So, you can add aliases for the aggregate function and for the values in the IN sub-clause, but they are optional. If you don’t provide aliases, the values in the IN sub-clause become the names of the final columns.

Okay, what else?

Well, I can have more than one aggregate function, for example, if besides the count of employees for each year I want the SUM of the salary of the employees that were hired in that year, I can add a SUM on the SALARY too:

SELECT *
FROM
  (
    SELECT department_id, TO_CHAR(hire_date, 'YYYY') AS YEAR, salary
    FROM employee
  )
  PIVOT (
    COUNT( * ) AS employees_hired,
    SUM(salary) AS salaries 
    FOR YEAR IN (2014 AS year2014, 2015 AS year2015))
ORDER BY department_id;
DEPARTMENT_ID YEAR2014_EMPLOYEES_HIRED YEAR2014_SALARIES YEAR2015_EMPLOYEES_HIRED YEAR2015_SALARIES
1 0 3 8050
2 1 3500 0
3 1 6000 0
4 1 4750 1 4750

Pretty cool, right?

Okay, what else?

You can have combinations of values in the IN clause!

For example, if I want to count the employees that were born in 1995 and hired in 2015 and the count of those that were born in 1997 and hired in 2014, I can do something like this:

I’m going to make some changes and remove all the aliases to simplify it.

SELECT *
FROM
  (
    SELECT department_id, TO_CHAR(hire_date, 'YYYY') AS hire_year,
           TO_CHAR(birthdate, 'YYYY') as birth_year
    FROM employee
  )
  PIVOT (
    COUNT(*)
    FOR (birth_year,hire_year) 
      IN ((1995,2015) , (1997,2014)))
ORDER BY department_id;
DEPARTMENT_ID 1995_2015 1997_2014
1 1 0
2 0 0
3 0 0
4 1 1

As you can see, I have birth_year and hire_year in the FOR clause in line 10, and I have the combination of values I’m interested in, in the IN clause in line 11.

This is awesome…

Now, let’s talk about Unpivot.

Converting Columns Into Rows (The Unpivot Clause)

As you can imagine, Unpivot help us do the opposite operation of Pivot.

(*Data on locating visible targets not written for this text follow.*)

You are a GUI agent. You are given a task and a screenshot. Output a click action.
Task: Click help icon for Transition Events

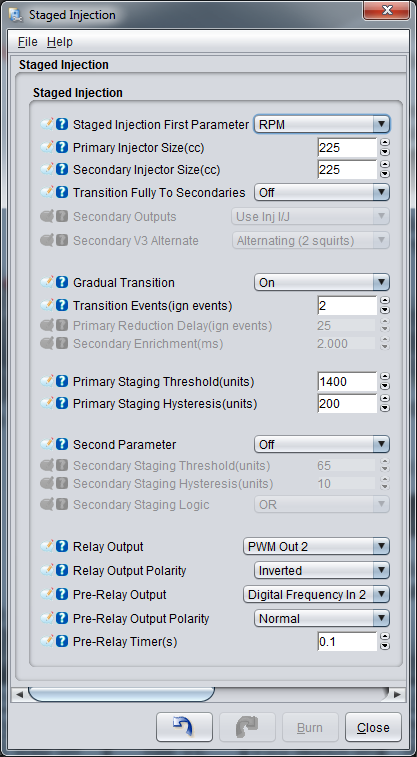tap(61, 305)
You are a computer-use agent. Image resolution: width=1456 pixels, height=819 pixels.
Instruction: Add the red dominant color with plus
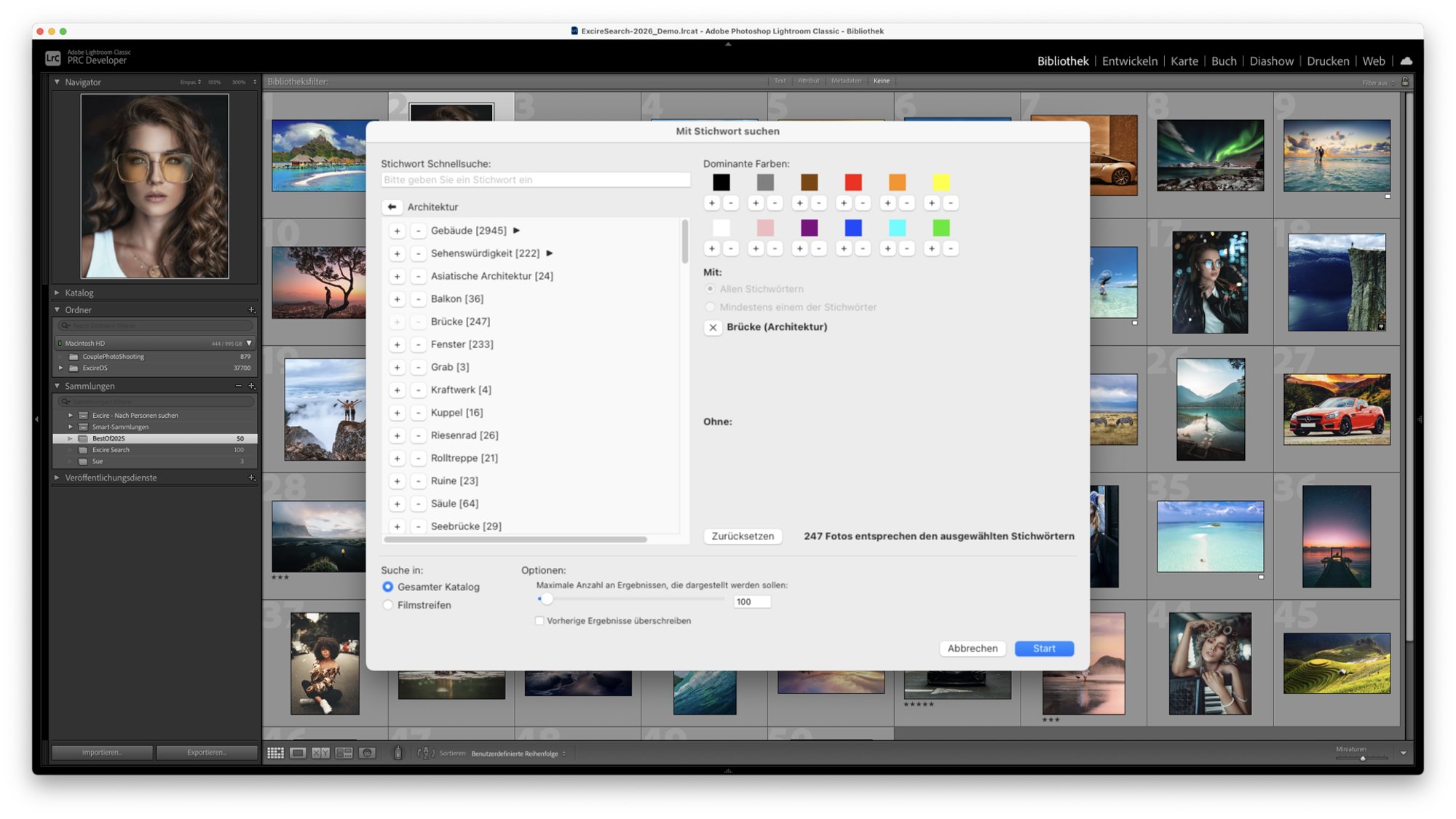(844, 203)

With UNPIVOT we can rotate columns into rows.

I’m going to use a very simple table called DEPARTMENT to build an unpivot example.

Here is my DEPARTMENT table. It has an id and name for every department. It has also a column for the monthly budget and one for the ID of the last employee hired in that department:

ID NAME MONTHLY_BUDGET LAST_EMPLOYEE_ID
1 ACCOUNTING 20000 8
2 MARKETING 15000 9
3 INFORMATION TECHNOLOGY 30000 10
4 HUMAN RESOURCES 25000 13
5 REGULATORY AFFAIRS 5000
6 CUSTOMER SERVICE 2000

Now, since the monthly budget and last employee id have both the same data type, which in this case is numeric data, I could use UNPIVOT to do something like this:

SELECT *
FROM department 
UNPIVOT (
  data_value
  FOR category
  IN (monthly_budget,last_employee_id)
);
ID NAME CATEGORY DATA_VALUE
1 ACCOUNTING MONTHLY_BUDGET 20000
1 ACCOUNTING LAST_EMPLOYEE_ID 8
2 MARKETING MONTHLY_BUDGET 15000
2 MARKETING LAST_EMPLOYEE_ID 9
3 INFORMATION TECHNOLOGY MONTHLY_BUDGET 30000
3 INFORMATION TECHNOLOGY LAST_EMPLOYEE_ID 10
4 HUMAN RESOURCES MONTHLY_BUDGET 25000
4 HUMAN RESOURCES LAST_EMPLOYEE_ID 13
5 REGULATORY AFFAIRS MONTHLY_BUDGET 5000
6 CUSTOMER SERVICE MONTHLY_BUDGET 2000

In my results I have a “category” column, and in that column I have “monthly budget” and “last employee id”, which are the titles of two separate columns in the department table, but now they are in the same column but in different rows, so I actually transposed columns into rows.

As you can see, now I have 2 rows for each department. In one row I have the monthly budget, and in the other row I have the last employee id, and in the column called DATA_VALUE I have the value that corresponds to the category I’m looking at, so, in the case of ACCOUNTING, in my original data I have 20,000 in the MONTHLY BUDGET column, and 8 in the LAST EMPLOYEE ID column, but now I have them in the same column, but in different rows.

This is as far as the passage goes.